Varias veces sentía que el querer mucho al otro miembro de mi familia era el equivalente a la traición del bando contrario. Si bien era cierto que cada uno exigía la entrega absoluta, nunca serias uno de ellos.
Es cuando surge, el incómodo sentimiento de ser diferente y siendo una niña, por primera vez entendí que no formaba parte de ninguno.
Esa utópica postura de la integración cultural era un mito.
La historia se repite, los recuerdos tan vividos de mi abuela materna, fue la primera vez que en verdad ame. Ella me aceptaba como yo era. Su piel apiñonada tocaba con dulzura la mía y el matiz de nuestros colores se fundía en la esperanza. Ella, me protegía de mis enemigos o de los sentimientos desagradables que a mi corta edad la diferencia de culturas me avasallaba, pero con una sonrisa y un beso todo lo que me hería se esfumaba.
Los cortos momentos que pase con ella, me alumbraron para buscar la escénica del amar y ser amada.
Por desgracia murió pocos días antes de mi séptimo aniversario, después de una denodada lucha contra una terrible enfermedad.

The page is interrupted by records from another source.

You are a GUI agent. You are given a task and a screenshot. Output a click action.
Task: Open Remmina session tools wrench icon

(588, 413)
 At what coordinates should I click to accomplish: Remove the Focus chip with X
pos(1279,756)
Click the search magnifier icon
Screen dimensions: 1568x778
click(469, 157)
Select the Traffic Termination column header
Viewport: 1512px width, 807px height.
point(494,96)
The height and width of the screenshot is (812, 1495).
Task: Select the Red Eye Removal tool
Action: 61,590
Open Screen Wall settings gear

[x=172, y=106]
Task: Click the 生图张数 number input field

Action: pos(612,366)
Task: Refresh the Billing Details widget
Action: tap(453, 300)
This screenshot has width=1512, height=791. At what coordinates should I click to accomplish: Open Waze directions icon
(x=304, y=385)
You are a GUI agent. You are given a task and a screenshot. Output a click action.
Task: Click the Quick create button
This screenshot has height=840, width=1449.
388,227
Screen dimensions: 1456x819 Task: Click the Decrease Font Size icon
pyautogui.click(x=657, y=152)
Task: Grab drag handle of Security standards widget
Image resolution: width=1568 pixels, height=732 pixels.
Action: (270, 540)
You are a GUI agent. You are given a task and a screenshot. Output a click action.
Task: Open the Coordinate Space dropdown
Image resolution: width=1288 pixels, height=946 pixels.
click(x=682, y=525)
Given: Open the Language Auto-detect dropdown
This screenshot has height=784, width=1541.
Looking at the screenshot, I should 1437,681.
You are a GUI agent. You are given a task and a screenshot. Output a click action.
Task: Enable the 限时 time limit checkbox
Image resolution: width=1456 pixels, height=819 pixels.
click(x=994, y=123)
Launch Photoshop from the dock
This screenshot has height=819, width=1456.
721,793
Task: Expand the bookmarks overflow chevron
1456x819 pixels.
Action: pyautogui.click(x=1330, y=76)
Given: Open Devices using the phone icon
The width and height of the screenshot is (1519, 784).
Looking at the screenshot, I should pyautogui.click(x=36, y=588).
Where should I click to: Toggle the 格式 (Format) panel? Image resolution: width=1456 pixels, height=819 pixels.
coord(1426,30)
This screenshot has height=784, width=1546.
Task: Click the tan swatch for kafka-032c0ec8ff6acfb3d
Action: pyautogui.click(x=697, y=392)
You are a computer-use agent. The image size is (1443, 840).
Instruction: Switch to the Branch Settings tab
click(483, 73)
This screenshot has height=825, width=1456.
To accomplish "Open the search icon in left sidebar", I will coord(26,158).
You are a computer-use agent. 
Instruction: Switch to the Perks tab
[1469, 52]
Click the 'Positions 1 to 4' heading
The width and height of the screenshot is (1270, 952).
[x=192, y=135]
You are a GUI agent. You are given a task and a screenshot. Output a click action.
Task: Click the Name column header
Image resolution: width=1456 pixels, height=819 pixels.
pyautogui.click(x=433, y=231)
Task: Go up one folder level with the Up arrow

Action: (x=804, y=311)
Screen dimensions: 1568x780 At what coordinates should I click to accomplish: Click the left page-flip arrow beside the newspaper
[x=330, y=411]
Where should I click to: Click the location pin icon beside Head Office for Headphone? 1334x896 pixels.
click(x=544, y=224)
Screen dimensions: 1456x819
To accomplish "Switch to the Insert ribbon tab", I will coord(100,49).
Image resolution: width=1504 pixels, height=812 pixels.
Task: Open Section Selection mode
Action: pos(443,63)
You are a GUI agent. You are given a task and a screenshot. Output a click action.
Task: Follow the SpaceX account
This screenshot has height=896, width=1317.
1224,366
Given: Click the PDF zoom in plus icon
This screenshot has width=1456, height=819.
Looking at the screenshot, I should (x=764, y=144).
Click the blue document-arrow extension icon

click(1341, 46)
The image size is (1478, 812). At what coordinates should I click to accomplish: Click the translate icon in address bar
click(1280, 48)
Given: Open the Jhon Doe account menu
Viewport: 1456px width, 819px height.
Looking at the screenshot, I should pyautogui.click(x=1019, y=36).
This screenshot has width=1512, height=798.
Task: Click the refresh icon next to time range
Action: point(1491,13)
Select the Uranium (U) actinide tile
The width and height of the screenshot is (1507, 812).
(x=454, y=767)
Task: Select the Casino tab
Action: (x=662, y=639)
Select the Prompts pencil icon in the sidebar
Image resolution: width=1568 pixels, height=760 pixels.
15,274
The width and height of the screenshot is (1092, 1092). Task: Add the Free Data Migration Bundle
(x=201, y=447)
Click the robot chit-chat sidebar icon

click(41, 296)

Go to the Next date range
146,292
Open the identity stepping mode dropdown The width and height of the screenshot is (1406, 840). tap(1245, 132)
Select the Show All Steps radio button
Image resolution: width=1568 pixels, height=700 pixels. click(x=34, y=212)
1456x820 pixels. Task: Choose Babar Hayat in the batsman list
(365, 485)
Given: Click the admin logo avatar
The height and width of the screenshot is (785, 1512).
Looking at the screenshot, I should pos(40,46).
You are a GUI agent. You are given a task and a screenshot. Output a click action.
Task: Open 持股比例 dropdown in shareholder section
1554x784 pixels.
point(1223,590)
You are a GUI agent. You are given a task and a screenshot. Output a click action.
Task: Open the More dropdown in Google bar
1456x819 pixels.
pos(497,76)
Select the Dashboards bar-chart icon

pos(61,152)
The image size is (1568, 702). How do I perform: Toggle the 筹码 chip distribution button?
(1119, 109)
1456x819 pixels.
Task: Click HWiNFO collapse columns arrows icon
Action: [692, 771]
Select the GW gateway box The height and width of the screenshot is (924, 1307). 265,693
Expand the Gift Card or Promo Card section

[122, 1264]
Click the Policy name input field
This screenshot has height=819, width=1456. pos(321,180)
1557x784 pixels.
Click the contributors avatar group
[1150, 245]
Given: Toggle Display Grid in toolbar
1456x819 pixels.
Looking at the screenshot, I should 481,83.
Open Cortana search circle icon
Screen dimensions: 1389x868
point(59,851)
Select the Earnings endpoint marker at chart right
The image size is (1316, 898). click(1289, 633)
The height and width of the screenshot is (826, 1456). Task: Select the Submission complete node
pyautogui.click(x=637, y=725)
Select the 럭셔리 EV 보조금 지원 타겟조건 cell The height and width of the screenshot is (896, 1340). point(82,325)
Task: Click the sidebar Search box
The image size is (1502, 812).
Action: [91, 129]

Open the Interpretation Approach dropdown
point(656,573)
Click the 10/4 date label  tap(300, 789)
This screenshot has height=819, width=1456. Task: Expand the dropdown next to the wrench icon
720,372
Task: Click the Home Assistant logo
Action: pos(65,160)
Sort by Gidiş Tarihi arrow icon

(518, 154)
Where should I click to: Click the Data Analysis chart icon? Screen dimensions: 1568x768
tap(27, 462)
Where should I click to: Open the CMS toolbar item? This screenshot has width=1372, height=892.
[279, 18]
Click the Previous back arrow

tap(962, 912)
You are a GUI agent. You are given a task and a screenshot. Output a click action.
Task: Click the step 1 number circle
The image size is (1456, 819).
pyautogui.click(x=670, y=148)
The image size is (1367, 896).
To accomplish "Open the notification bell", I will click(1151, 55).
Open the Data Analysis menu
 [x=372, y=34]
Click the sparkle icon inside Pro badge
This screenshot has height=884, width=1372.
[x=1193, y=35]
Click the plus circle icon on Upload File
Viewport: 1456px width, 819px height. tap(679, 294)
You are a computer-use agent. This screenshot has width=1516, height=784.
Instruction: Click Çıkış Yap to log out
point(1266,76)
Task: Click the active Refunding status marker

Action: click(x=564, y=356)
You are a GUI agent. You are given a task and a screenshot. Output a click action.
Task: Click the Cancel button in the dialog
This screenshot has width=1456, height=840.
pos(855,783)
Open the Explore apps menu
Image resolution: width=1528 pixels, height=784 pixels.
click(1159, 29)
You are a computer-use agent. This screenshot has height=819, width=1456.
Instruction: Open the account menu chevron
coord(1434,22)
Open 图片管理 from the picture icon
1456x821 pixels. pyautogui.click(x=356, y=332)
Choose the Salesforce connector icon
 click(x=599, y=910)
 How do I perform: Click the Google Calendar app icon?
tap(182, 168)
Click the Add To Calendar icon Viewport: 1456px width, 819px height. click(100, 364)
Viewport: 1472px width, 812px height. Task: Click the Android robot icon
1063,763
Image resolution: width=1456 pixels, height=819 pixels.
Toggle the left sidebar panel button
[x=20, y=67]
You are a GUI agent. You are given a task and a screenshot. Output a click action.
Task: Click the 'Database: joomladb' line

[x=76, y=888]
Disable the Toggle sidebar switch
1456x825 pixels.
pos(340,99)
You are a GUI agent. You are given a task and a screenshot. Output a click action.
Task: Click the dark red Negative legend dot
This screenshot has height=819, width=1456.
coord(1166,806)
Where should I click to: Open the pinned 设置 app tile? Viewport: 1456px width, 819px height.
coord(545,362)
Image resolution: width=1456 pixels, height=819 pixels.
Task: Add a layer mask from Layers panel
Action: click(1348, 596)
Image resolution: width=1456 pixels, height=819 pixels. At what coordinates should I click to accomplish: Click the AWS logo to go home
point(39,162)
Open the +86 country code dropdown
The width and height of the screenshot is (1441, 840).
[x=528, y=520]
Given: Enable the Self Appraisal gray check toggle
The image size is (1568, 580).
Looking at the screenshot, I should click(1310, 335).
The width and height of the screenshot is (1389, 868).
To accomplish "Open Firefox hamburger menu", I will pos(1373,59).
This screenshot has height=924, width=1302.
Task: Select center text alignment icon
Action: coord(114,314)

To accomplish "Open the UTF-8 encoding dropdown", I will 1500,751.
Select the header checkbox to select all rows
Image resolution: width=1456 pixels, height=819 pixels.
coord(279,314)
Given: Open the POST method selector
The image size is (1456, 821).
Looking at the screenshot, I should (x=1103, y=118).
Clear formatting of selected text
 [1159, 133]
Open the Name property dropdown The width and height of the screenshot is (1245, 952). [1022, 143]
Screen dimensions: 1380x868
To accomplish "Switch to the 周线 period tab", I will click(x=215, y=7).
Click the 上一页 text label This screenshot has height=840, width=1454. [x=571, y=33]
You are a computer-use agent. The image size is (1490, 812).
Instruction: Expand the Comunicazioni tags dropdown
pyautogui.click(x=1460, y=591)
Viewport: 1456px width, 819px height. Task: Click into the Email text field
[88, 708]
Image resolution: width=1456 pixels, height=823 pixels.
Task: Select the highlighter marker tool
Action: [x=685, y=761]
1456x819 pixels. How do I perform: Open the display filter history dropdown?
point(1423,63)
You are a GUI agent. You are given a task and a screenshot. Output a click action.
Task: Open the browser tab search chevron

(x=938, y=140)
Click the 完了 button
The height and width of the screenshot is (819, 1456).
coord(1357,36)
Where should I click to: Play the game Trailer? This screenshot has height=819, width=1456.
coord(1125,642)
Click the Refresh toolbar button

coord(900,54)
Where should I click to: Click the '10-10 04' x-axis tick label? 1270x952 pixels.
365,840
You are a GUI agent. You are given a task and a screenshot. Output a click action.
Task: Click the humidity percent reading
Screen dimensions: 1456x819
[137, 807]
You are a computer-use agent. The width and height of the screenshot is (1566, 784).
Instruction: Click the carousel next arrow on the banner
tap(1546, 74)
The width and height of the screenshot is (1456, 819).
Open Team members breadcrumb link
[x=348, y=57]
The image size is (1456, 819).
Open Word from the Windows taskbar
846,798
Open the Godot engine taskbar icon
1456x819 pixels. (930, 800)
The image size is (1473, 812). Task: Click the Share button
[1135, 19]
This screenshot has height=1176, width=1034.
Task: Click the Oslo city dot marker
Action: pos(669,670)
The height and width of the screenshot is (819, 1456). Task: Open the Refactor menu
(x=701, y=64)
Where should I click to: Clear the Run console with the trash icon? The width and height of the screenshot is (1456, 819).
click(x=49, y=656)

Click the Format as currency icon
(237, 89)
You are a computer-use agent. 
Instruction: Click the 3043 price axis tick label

Después de su partida, sentí el gran dolor que deja una ausencia eterna.
Desde ese momento surge la terrible sensación de incertidumbre, en cualquier momento uno puede perder todo lo que uno más quiere: la salud, el amor o la vida.
El amargo sabor de la muerte entumeció mi corazón.
No la pude salvar, ni darle todos los besos o los te quiero no dichos.
Mi niñez terminó aquella noche y con ella la seguridad de un cálido abrazo.
Flor de Naranjo, aroma que envuelve a mi pasado. Es un refrescante tónico en esta calurosa noche de abril. Mi memoria lenta no puede atrapar a todo aquello y los dulzones recuerdos que transpiran lentamente por mi ser parecen desvanecerse al detenerlos entre mis manos.